What’s left? Venezuela and Ecuador


Quick: when you think of a leftist or progressive movement or the ideology generally, what do you think of? As someone who considers himself of the left, I think of greater state involvement in the economy to better re-distribute wealth and improve social safety nets; I think of support for minority groups and the disenfranchised; and I think of greater protections for social rights and groups.

Original text by Christopher Sabatini in:

Yet, in the countries many like to label leftist or socialist—President Nicolás Maduro’s Venezuela and President Rafael Correa’s Ecuador—only the first really applies, and in Venezuela, increasingly less so.

So, why do observers and the media continue to label Maduro or Correa leftists? I suppose it’s because those leaders themselves call themselves that. But let’s look at the facts.

First, there’s the issue of Indigenous rights: the rights of the historically disenfranchised and exploited native populations in Latin America going back to colonial times—a legacy that endures today. Increasingly, international law is defining one of the principal rights of the Indigenous their collective right over property what is referred to in the region as the right of “consulta previa” or previous and informed consent.

Which governments do you think have signed on to and acted to enforce international conventions to protect the rights of the Indigenous to be consulted when a policy or investment affects their collective, cultural rights over property? The-self proclaimed leftist regimes of Venezuela and Ecuador? Nope. Instead it has been “neo-liberal” governments of Peru, Chile, and Colombia (the latter of which even extended those rights to Afro-descendant communities) that have signed and pro-actively developed regulations to govern Indigenous rights for consultation over land.

In contrast, President Correa remains engaged in an epic battle with Indigenous communities in Ecuador over their water rights and a series of investments he has allowed in natural resources to foreign investors, with some even accusing him of genocide. In Venezuela, the rush to exploit the country’s oil sands have brought the government into conflict with Indigenous communities.   Neither of these countries has signed the international agreement that sets out rights of consulta previa (International Labour Organisation Convention 169) nor do they seem even remotely committed to its principles. Yet, the “neo-liberal” countries of Colombia, Chile, and Peru have.

Let’s take another example: Lesbian, Gay, Bisexual and Transgender (LGBT) rights. In the left-progressive movement in the developed and developing world this has become a defining issue. Unfortunately the memo about the new strategy never made it to the self-proclaimed progressive south.

Though the plight of the two political prisoners in Venezuela, Leopoldo Lopez and Antonio Ledezma, has received a great deal of international attention, there is also Rosmit Mantilla, a Venezuelan LGBT activist, who was arrested last May and remains in prison. But beyond Rosmit’s case there has been a pattern of hateful, anti-gay language, as when President Maduro has called opposition leader Henrique Capriles a “maricon” (faggot). That’s not progressive; it’s downright retrograde.

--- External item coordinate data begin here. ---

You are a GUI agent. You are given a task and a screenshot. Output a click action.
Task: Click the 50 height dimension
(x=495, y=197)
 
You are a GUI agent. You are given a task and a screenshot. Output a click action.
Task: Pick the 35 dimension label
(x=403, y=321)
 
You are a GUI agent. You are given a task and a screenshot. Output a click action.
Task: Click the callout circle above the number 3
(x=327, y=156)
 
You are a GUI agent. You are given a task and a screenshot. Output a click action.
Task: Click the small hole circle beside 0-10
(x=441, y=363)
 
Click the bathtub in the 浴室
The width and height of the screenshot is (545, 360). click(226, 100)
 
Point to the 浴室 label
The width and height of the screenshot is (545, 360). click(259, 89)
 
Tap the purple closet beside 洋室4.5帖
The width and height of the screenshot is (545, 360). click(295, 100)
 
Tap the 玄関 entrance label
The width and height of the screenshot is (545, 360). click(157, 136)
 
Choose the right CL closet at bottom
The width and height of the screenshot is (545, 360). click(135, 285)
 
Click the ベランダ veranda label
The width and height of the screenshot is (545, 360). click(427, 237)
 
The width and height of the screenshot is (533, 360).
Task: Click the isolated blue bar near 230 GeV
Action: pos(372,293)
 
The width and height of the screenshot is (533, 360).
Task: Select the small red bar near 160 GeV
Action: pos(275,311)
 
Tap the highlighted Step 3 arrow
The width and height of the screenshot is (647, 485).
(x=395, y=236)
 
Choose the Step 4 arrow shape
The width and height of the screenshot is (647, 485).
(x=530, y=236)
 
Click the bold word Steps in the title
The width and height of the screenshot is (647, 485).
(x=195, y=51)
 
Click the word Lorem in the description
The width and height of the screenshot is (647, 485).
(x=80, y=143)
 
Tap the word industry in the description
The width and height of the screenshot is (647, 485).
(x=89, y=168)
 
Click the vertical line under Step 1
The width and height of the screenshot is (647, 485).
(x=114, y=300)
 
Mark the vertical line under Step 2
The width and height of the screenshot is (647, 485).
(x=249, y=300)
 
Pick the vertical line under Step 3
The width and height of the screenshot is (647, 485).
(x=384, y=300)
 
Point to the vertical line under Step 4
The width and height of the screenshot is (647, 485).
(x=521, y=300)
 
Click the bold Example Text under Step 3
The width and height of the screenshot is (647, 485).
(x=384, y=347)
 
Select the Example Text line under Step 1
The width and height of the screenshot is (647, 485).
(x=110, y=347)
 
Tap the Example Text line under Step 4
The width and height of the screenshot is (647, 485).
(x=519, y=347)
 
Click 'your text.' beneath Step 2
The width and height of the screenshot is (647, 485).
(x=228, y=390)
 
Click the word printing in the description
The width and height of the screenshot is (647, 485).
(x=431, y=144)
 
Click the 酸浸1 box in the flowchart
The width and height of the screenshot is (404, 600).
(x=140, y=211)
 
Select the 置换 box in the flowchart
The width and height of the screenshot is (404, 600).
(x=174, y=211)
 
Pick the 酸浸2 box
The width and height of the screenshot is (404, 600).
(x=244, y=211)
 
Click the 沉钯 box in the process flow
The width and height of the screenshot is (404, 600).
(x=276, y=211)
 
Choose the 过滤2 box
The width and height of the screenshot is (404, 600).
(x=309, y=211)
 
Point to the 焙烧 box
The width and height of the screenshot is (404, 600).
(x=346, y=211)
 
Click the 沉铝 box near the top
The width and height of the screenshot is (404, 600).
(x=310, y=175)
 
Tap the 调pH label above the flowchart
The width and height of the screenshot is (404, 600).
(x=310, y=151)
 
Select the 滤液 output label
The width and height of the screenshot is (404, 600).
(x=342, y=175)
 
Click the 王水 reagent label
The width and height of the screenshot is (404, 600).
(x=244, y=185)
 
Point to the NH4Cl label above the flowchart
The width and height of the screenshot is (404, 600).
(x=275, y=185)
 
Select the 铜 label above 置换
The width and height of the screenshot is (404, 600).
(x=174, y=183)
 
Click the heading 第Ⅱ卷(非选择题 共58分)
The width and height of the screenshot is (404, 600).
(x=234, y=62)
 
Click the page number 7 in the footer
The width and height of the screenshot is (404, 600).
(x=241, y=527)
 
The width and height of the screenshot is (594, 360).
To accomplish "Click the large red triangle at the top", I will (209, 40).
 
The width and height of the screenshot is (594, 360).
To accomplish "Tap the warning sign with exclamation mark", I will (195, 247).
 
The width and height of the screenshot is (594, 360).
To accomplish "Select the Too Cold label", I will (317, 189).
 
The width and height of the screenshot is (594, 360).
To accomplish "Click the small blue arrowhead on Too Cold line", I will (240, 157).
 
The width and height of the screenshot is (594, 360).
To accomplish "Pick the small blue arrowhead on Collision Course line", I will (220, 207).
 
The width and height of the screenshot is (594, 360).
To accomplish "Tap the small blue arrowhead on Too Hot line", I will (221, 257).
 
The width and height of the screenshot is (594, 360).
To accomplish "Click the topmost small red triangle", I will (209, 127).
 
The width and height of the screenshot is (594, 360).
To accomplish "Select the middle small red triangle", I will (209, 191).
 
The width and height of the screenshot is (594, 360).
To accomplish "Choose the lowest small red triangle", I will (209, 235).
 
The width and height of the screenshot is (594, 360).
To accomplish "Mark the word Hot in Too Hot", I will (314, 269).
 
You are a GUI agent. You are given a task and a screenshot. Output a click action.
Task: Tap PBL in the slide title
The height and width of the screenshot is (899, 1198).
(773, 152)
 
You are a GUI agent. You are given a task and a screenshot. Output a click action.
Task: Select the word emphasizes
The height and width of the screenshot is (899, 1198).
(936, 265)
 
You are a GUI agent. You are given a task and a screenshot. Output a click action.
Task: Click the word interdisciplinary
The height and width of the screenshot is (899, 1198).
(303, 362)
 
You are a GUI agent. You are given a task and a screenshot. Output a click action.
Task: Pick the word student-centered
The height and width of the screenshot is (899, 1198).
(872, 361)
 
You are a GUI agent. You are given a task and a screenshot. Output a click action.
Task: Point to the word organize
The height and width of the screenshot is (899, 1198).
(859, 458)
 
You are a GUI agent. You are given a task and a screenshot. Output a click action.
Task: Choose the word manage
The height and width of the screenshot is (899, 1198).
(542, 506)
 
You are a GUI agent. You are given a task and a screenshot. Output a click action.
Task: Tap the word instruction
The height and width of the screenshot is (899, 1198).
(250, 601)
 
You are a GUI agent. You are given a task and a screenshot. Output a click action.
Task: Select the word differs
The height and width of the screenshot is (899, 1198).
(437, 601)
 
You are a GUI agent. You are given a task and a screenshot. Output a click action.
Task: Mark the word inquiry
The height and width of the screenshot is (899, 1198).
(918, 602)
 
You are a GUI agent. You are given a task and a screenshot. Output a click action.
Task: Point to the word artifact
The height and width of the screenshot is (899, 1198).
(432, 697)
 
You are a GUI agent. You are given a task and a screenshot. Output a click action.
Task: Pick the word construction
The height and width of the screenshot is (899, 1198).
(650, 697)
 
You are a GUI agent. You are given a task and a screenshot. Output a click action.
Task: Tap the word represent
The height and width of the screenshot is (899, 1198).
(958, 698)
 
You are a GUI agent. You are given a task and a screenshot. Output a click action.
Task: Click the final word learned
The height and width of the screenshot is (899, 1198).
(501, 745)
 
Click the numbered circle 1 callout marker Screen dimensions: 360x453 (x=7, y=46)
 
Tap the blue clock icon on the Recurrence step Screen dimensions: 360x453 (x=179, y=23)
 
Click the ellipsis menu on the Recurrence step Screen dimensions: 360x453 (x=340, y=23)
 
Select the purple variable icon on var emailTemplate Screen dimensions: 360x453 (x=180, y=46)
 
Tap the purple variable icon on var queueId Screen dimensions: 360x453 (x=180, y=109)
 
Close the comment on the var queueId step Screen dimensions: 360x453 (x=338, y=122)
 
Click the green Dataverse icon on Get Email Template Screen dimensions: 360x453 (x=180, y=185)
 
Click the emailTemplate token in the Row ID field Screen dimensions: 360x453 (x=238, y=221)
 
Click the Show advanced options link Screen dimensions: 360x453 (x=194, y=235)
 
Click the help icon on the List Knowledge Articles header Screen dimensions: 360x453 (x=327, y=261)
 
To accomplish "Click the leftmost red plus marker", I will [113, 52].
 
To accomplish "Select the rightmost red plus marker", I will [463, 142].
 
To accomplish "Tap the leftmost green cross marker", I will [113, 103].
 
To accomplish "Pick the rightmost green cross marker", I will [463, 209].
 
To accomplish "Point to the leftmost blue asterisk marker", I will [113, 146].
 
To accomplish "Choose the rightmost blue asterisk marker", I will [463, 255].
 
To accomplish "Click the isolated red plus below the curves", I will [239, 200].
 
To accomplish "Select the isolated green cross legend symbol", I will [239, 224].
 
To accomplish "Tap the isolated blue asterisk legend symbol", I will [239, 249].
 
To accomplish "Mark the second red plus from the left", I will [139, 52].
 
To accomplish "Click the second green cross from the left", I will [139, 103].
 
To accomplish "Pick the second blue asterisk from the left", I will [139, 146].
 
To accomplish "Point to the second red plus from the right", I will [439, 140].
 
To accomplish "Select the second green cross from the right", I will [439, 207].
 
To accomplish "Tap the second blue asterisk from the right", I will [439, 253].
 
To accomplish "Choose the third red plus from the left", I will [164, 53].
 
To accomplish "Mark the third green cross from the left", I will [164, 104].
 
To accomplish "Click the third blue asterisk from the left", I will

Or—to take the case of another government that is often labeled leftist—when President Evo Morales openly speculated in 2010 that the use of hormones in chicken has led to an outbreak of homosexuality and baldness.

Then there’s the issue of economic re-distribution to the poor. Yes, it is true that the Venezuelan government turned the windfall of historically high oil prices into a spigot directed to the poor, lavishing them with subsidized food, health care, educational programs of questionable worth and reduced poverty.

But today in Venezuela, food shortages and near hyper-inflationary levels (expected to reach 200% this year) are eating into the living standards of the poor, and will quite likely wipe out the gains of the heady days of skyrocketing oil prices. And while not as extreme, even Ecuador is looking at declining growth, partially a result of its excessive reliance on natural resource exports.

In the meantime, Chile, Peru, and even Colombia under former President Alvaro Uribe—for all the other problems—have in the past decades scored a series of gains in sustainably reducing poverty and providing social mobility. Oddly enough, despite their ultimately pro-poor and, even in some cases, re-distributionist policies, only a few (Ricardo Lagos and Michelle Bachelet of Chile) are referred to as the left.

Lost in all the facile labeling of Maduro and Correa as leftists is a simple fact: simply pumping money to the poor doesn’t make you socialist or even a leftist. It makes you a populist (and profligate).

A credible, ideological metric, though, never seems apply to Latin America. So as a result, anyone who declares themselves a socialist gets labeled so in popular media, despite that they exhibit none of the characteristics of the modern progressive left.   Have they championed the rights of minorities and excluded groups? Have they helped improve the lives of the poor in terms of security and sustainable social mobility?

No? No problem, as long as you declare yourself a socialist.

Did I ever mention I’m a male model?